Mr. President of the General Assembly,
Ladies and gentlemen,
We in the international community face a constant challenge – to address urgent matters while also keeping our focus on long-term priorities.
This Pledging Conference for UNRWA is about doing both.
The outstanding work of UNRWA has an immediate effect by meeting the urgent humanitarian needs of millions of Palestine refugees in the West Bank, Gaza, Jordan, Lebanon and Syria.
At the same time, this work provides a foundation of hope and dignity – serving as a critical conflict prevention mechanism in a turbulent region and moving our world closer to the promise of the 2030 Agenda for Sustainable Development to leave no one behind.
For decades, UNRWA’s high quality education has set the standard in the region.
Gender parity has been the norm in schools for generations, an extraordinary accomplishment anywhere, let alone in a region that has struggled with this issue.
UNRWA health care has attained near universal immunization.
UNRWA microfinance programs have invested $500 million in small business, with a focus on female-led households, raising Palestinian families out of poverty.
And UNRWA’s food assistance to 1.7 million refugees keeps hunger at bay.
All these efforts have taken place in an environment of chronic economic hardship and conflict.
I am deeply grateful to the governments that have already contributed to UNRWA this year.
Many of you advanced your funding, which provided the breathing space for UNRWA to react to its unexpected financial crisis.
At the extraordinary ministerial conference in Rome and the League of Arab States Summit in Dammam, many more countries stepped up.
Thanks to $200 million in new funding, UNRWA has been able to maintain its vital services.
At the same time, UNRWA has taken extraordinary measures to reduce its expenditures by an additional $92 million.
It has launched the campaign Dignity is Priceless to raise funds from individuals.
It has received funding from the Central Emergency Response Fund, as well as from new mechanisms, such as a partnership with the innovative Education Cannot Wait fund.
It is developing a Trust Fund with the World Bank and the Islamic Development Bank; it developed itself an endowment fund as proposed by the Organization of Islamic Cooperation.
In short, UNRWA has reacted swiftly to the crisis -- seeking all available tools, reaching out to traditional and non-traditional financing.
In time, I believe these efforts will create a sustainable funding base for UNRWA’s future.
But these innovative efforts will not be sufficient to fully close the funding shortfall this year.
We count on you, the Member States of the United Nations, to make up the difference.
At the General Assembly, the international community made a collective commitment to provide assistance to Palestine refugees.
I know too well the pressure you face when demands are great and resources are scarce.
But we cannot afford to allow UNRWA’s vital efforts to falter.
Failure to provide desperately needed resources comes with a price.
More hardship for communities. More desperation for the region.
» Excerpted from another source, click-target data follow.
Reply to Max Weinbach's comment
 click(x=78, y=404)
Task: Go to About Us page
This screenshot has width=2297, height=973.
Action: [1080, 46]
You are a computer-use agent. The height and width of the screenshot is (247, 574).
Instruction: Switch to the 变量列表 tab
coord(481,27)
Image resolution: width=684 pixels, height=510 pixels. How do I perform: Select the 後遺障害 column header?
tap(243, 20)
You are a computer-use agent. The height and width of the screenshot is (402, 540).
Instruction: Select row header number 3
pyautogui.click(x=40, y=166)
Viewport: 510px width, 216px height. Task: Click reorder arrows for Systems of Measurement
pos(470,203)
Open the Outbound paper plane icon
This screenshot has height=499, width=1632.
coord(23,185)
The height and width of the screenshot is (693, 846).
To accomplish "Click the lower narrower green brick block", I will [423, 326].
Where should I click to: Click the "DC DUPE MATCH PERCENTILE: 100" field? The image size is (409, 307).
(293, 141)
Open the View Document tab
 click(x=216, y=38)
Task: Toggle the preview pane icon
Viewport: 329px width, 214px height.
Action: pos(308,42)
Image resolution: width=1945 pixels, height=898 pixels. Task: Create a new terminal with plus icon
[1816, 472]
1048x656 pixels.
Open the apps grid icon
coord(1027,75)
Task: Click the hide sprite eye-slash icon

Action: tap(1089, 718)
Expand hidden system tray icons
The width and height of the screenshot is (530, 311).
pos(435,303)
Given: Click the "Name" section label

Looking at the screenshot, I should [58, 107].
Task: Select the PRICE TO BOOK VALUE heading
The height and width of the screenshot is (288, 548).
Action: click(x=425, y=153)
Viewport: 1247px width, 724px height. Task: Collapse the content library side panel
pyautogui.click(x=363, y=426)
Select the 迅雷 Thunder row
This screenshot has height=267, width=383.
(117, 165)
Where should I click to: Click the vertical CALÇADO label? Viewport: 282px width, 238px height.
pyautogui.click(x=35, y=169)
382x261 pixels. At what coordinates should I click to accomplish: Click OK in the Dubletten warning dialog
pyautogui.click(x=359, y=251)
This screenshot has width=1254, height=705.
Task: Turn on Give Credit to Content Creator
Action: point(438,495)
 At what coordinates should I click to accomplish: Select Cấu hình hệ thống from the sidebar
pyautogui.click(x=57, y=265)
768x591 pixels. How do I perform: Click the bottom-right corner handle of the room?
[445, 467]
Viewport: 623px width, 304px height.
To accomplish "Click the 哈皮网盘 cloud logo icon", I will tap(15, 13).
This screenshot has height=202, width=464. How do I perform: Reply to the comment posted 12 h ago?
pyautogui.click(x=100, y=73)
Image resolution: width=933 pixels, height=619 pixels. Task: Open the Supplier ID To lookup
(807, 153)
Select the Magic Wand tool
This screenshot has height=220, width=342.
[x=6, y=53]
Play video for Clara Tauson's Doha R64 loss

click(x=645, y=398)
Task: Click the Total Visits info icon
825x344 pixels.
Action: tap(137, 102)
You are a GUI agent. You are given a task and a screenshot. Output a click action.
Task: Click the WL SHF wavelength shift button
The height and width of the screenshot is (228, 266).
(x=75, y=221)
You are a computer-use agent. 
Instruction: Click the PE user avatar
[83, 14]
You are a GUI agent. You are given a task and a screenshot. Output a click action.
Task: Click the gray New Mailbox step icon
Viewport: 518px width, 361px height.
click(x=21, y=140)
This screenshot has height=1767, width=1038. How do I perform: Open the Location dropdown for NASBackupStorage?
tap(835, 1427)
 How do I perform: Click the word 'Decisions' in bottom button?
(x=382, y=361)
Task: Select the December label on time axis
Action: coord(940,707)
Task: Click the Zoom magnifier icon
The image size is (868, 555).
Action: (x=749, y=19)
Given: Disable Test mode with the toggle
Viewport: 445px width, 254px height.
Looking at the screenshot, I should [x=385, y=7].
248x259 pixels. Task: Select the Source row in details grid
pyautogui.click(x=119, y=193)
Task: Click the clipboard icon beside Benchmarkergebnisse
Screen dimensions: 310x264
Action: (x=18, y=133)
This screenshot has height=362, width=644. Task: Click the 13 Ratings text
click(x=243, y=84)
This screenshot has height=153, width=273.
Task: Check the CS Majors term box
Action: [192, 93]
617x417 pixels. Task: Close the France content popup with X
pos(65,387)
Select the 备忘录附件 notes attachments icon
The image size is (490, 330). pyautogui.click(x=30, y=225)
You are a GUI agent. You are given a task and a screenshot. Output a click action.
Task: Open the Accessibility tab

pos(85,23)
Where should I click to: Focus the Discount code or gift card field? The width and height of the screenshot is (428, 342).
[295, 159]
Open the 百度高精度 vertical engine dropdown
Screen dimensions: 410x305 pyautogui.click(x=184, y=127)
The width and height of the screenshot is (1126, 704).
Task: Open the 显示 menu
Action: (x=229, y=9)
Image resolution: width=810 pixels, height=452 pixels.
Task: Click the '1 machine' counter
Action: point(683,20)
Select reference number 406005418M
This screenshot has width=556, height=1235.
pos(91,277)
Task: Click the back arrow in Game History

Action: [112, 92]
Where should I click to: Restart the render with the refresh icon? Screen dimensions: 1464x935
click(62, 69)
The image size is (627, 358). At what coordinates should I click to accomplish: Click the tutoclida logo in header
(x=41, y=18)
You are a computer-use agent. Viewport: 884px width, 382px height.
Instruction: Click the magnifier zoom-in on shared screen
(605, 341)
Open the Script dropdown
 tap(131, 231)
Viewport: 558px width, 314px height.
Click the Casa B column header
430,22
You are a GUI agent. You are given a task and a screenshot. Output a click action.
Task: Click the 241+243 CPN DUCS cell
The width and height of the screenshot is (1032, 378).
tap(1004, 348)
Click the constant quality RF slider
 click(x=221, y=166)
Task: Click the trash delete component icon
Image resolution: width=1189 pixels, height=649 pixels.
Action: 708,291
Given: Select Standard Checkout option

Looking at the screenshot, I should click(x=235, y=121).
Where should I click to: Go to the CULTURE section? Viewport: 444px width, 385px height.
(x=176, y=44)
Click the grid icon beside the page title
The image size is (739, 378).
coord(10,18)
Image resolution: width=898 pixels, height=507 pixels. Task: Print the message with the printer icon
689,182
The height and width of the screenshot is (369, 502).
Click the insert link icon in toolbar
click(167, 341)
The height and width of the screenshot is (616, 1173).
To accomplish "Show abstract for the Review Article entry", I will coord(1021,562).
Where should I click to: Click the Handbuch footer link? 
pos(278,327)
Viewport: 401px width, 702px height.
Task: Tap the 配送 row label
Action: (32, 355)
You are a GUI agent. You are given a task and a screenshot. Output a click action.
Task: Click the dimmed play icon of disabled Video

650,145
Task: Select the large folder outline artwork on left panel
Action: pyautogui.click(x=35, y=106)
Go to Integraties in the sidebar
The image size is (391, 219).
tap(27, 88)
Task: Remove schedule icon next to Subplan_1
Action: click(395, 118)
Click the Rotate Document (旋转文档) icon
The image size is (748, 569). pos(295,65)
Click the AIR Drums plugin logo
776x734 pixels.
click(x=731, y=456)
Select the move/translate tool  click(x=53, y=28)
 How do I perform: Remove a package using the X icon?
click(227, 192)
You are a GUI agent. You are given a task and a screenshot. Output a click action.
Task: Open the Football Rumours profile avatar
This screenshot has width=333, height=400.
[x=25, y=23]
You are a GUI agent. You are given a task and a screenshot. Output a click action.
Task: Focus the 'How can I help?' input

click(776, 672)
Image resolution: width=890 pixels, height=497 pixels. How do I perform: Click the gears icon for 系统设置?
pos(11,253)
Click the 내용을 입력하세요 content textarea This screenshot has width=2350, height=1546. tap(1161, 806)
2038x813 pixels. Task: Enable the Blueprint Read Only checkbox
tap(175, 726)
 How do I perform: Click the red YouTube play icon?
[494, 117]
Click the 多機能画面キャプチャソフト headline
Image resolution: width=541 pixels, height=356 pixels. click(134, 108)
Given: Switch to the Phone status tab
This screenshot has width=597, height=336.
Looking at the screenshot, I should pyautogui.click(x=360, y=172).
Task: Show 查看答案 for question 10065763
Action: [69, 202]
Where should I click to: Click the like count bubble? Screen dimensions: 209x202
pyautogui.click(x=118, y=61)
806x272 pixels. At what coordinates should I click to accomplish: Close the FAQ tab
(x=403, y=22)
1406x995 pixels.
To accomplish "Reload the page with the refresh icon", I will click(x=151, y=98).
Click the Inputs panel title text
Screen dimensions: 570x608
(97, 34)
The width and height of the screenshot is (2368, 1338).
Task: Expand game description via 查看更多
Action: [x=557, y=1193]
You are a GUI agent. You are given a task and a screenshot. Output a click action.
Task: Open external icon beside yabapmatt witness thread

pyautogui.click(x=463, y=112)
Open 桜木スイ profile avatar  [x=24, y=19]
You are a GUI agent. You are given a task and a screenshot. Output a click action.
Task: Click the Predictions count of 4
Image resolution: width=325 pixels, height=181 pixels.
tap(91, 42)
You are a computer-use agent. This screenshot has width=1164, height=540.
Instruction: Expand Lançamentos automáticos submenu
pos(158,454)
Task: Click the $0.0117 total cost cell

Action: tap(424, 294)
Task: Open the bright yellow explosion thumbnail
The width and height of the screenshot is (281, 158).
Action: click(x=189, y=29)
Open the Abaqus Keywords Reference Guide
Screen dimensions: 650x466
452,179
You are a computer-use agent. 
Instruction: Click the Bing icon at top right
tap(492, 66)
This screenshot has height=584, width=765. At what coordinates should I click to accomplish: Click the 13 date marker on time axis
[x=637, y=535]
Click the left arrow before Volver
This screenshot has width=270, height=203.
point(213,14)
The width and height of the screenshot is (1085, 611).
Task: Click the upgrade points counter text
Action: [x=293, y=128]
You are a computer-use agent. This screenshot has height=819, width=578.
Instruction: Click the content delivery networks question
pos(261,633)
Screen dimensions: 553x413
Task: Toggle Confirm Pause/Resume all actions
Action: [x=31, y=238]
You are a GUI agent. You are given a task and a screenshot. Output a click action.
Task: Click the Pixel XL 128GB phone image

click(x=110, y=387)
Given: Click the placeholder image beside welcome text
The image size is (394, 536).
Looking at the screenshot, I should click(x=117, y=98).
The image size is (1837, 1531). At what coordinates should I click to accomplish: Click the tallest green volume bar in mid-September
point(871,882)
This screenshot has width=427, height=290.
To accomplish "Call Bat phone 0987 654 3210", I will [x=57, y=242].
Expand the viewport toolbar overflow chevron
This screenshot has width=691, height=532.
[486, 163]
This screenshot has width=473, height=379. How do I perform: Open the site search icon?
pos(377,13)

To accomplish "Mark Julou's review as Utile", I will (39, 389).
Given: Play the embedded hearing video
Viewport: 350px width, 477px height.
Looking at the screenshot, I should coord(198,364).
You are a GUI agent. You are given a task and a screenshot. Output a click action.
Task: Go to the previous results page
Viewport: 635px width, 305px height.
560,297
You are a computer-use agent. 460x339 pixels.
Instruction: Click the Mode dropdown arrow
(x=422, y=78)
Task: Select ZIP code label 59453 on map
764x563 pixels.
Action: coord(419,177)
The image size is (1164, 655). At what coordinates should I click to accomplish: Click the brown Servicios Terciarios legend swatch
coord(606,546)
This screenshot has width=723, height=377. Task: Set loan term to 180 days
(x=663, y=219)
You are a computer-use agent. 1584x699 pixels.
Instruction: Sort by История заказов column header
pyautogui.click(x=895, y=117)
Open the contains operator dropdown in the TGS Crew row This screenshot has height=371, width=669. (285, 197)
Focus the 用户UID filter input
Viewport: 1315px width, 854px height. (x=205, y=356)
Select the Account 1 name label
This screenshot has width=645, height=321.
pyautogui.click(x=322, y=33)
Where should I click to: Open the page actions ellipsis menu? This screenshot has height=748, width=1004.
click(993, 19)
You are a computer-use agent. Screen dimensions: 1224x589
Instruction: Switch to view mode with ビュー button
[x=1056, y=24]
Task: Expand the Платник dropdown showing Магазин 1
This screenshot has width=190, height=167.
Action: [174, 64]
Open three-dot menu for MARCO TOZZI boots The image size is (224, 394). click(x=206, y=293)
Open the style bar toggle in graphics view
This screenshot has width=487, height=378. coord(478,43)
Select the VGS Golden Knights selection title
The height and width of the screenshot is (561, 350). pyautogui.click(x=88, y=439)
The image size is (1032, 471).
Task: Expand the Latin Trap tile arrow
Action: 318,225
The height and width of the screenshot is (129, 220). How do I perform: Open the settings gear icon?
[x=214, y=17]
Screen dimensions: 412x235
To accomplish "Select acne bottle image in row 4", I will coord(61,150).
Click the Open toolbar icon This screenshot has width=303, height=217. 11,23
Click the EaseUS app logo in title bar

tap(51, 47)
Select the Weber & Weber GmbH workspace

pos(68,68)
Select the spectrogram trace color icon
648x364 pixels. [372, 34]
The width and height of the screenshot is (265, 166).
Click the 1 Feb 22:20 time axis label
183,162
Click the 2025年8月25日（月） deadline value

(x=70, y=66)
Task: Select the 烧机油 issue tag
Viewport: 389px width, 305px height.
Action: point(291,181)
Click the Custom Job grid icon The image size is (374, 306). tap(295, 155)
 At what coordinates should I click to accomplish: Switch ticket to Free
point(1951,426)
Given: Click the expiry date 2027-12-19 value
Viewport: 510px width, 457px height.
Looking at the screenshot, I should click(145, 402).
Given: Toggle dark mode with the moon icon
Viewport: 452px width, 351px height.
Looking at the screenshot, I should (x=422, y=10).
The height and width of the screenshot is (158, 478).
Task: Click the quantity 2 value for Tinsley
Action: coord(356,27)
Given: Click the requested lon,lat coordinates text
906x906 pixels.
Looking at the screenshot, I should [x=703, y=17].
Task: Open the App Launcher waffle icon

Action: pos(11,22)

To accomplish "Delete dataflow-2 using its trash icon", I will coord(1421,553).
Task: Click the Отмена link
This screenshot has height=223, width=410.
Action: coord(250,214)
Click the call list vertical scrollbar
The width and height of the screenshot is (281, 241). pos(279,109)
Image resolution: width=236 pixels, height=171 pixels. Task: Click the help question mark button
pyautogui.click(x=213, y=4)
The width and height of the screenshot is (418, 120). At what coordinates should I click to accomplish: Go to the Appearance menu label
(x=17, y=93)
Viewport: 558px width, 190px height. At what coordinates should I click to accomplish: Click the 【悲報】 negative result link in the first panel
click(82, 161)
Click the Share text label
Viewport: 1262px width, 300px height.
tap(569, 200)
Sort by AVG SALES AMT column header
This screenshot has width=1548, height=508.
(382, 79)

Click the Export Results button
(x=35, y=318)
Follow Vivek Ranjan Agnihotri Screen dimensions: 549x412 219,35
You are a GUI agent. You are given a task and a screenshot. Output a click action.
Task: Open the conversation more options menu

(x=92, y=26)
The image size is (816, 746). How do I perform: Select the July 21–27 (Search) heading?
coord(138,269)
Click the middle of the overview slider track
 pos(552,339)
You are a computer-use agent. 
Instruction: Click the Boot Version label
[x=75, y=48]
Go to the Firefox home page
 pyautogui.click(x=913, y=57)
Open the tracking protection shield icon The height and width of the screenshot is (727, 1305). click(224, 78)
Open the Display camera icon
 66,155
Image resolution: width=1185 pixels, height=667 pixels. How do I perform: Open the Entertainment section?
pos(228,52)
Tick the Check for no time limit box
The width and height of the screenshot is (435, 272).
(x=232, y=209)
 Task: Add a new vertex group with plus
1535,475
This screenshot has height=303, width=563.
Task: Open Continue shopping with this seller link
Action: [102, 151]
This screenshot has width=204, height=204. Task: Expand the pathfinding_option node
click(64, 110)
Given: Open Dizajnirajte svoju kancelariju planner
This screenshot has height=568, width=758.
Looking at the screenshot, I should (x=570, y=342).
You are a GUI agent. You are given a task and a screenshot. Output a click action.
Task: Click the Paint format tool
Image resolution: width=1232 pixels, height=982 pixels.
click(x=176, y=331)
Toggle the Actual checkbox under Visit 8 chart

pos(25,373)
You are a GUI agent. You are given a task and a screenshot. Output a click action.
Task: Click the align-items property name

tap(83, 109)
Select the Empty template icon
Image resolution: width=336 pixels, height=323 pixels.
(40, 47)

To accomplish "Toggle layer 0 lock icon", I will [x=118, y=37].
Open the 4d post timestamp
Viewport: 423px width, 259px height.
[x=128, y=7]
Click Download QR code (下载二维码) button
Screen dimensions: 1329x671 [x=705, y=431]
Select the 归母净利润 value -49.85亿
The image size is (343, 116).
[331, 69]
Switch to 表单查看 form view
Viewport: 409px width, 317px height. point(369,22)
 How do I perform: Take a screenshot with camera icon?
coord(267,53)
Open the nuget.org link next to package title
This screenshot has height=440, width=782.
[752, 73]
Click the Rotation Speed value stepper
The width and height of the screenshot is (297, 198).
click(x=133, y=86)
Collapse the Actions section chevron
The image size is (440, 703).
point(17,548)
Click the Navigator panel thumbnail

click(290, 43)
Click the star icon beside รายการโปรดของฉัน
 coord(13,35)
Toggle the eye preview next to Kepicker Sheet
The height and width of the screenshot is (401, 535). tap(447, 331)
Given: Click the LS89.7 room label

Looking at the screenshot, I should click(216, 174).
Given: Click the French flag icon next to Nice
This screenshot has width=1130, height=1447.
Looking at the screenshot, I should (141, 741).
More instability for our world.
We need look no further than Gaza to see people who have suffered for too long and whose existence becomes more precarious by the day.
Last year I travelled there and met with UNRWA students.
They spoke with eloquence and maturity about their situation, their aspirations, and the need for peace.
We must not abandon them.
We must do everything possible to ensure that food continues to arrive, that schools remain open and that people do not lose hope.
Across the region, millions of Palestine refugees are counting on us to relieve their suffering and to help them to build a better future.
They are counting on us for action now.
I urge all of you to join together to close UNRWA’s funding gap.
It is a wise investment for today and for the future.